### Directions
Lines from the line with "The image size is (1415, 794)." to the line with "This screenshot has height=812, width=1498." in the entries below, and only those, must be output exactly, with both ends included.

### Extracted records

• • • • •

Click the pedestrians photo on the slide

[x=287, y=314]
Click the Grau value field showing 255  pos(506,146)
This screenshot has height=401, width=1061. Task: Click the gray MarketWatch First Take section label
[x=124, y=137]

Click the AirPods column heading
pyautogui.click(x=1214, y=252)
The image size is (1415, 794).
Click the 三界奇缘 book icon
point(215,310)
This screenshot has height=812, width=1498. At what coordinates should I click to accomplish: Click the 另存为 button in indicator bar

• • • • •

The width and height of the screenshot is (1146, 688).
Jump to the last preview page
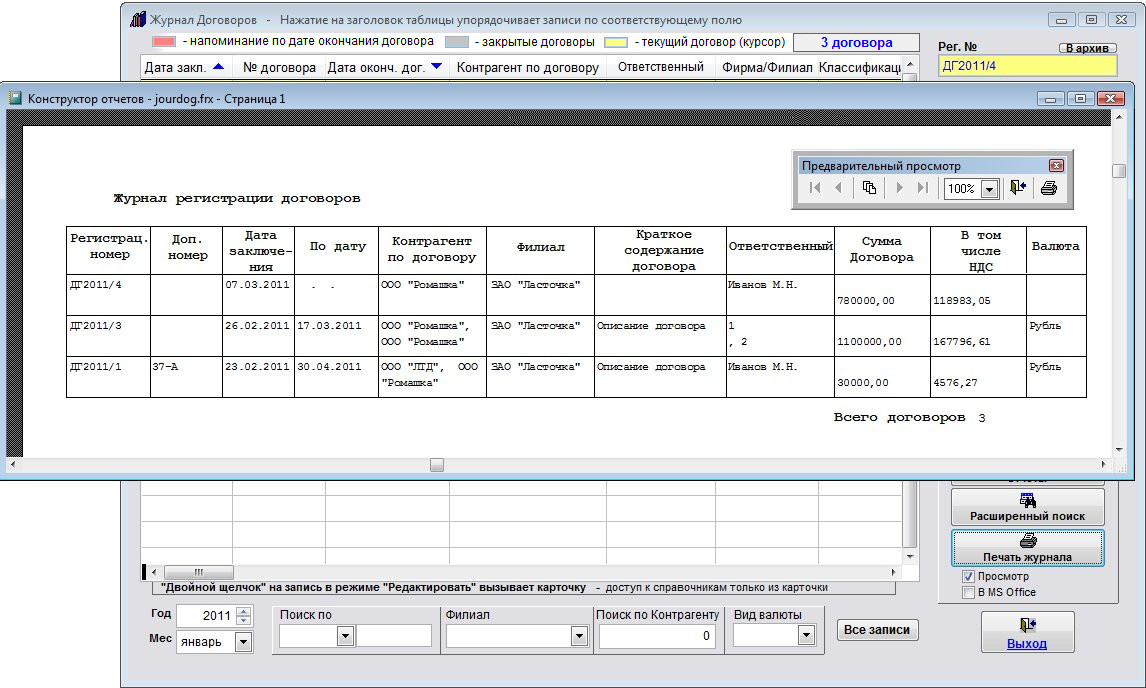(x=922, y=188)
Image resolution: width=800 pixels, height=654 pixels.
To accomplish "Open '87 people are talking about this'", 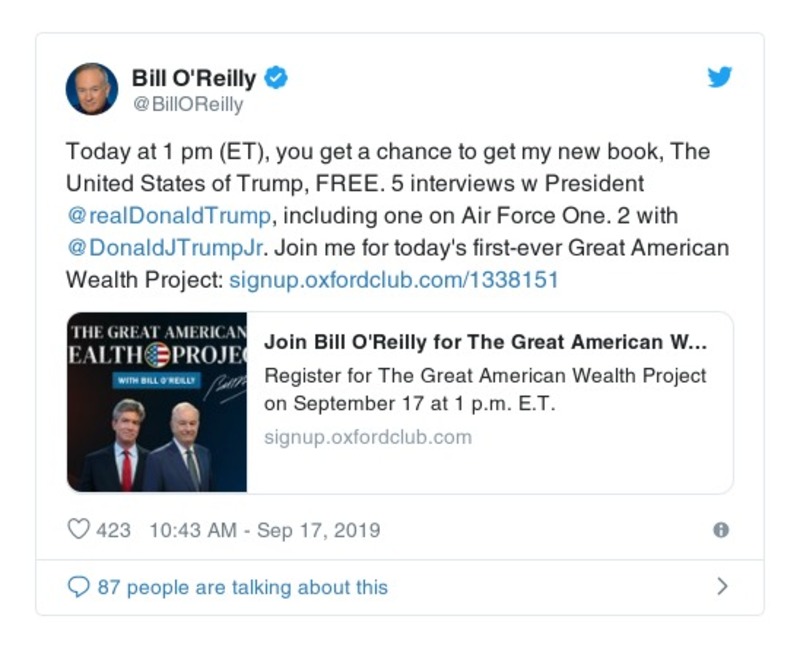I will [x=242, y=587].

• • • • •

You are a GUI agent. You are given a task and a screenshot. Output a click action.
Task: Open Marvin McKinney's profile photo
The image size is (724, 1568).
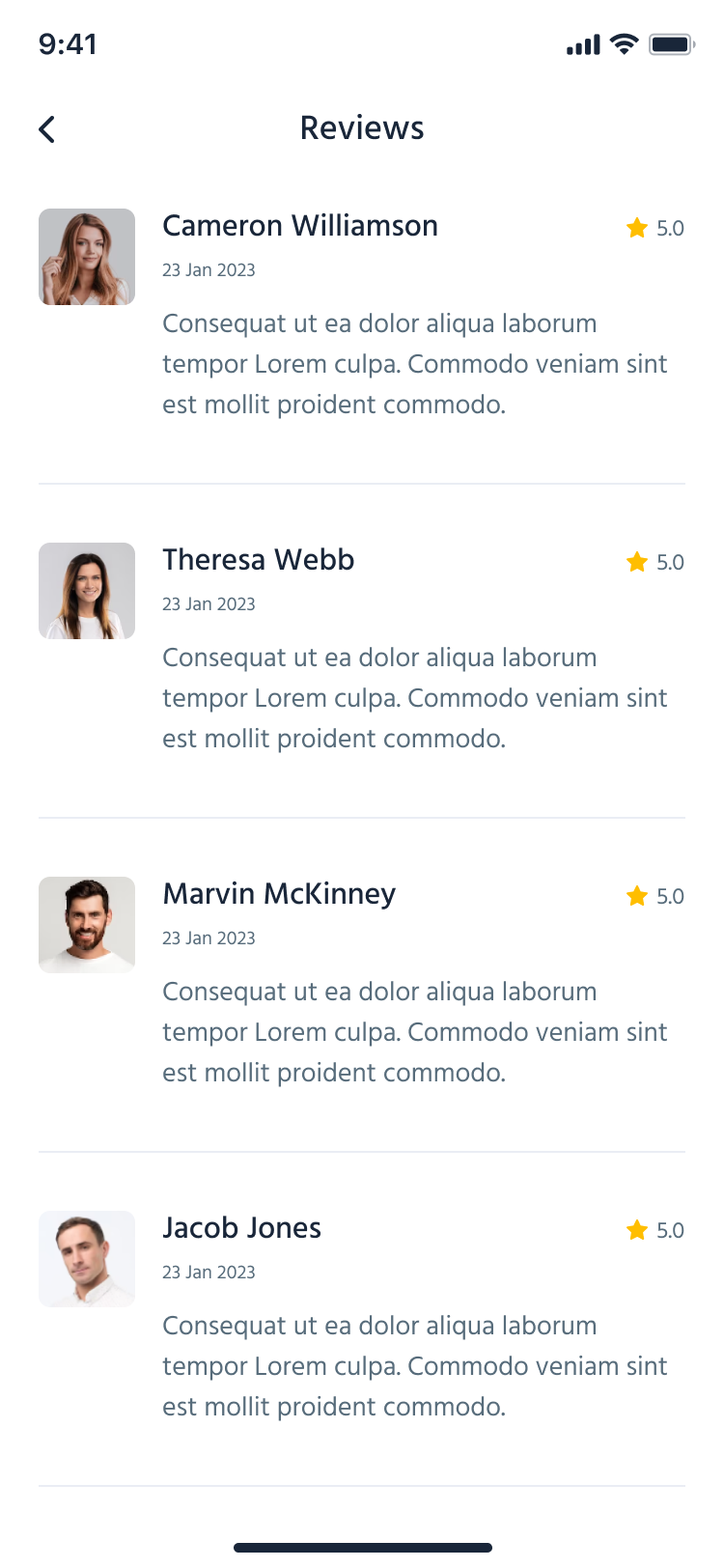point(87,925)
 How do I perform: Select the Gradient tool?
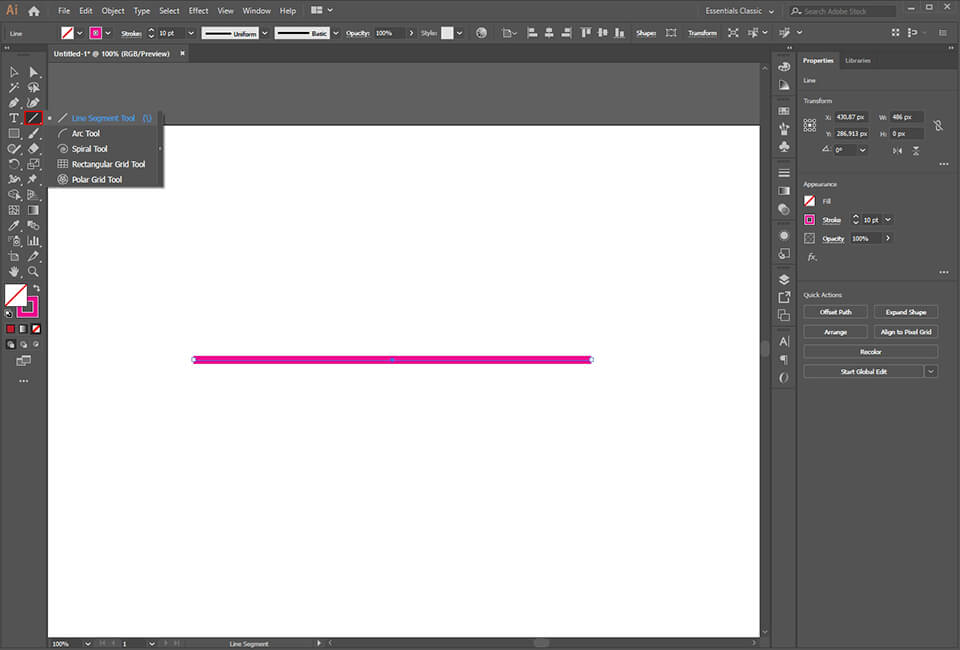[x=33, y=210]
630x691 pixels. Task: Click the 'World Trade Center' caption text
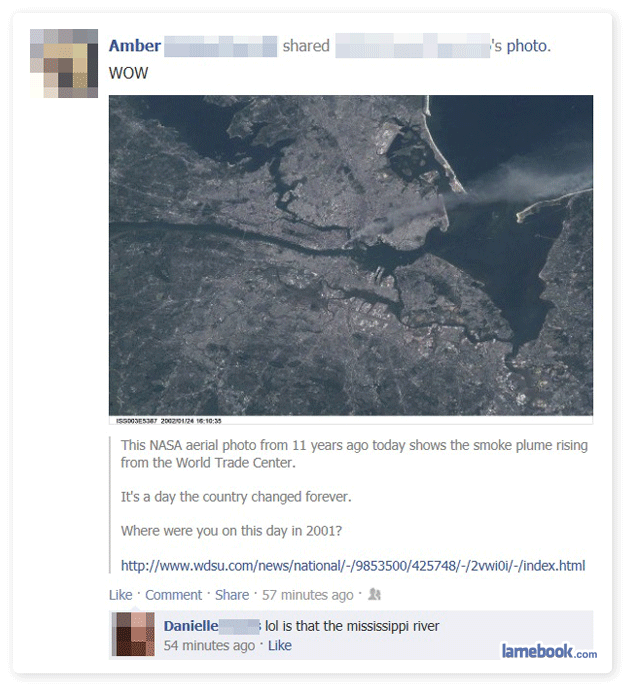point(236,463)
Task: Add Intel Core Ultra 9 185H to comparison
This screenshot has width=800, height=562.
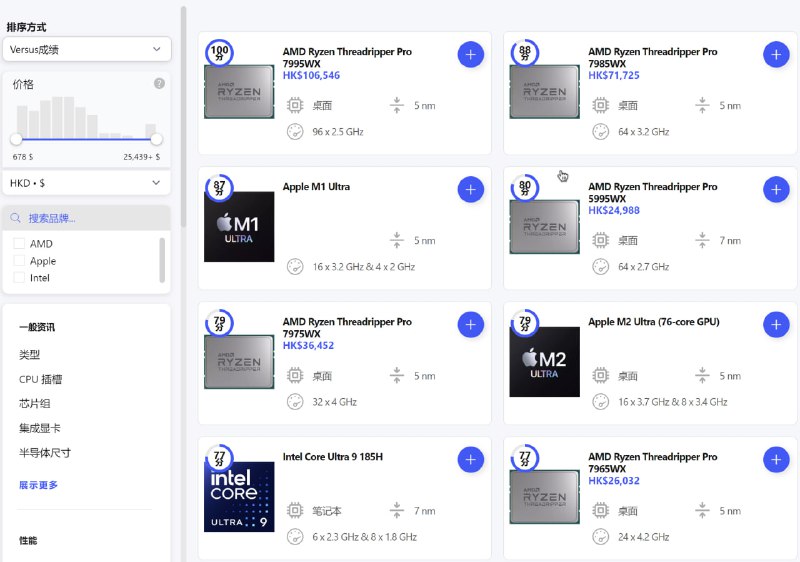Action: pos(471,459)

• • • • •

### Answer to this exercise
The image size is (1415, 794).
Click the 三界奇缘 book icon
point(215,310)
This screenshot has height=812, width=1498. At what coordinates should I click to accomplish: Click the 另存为 button in indicator bar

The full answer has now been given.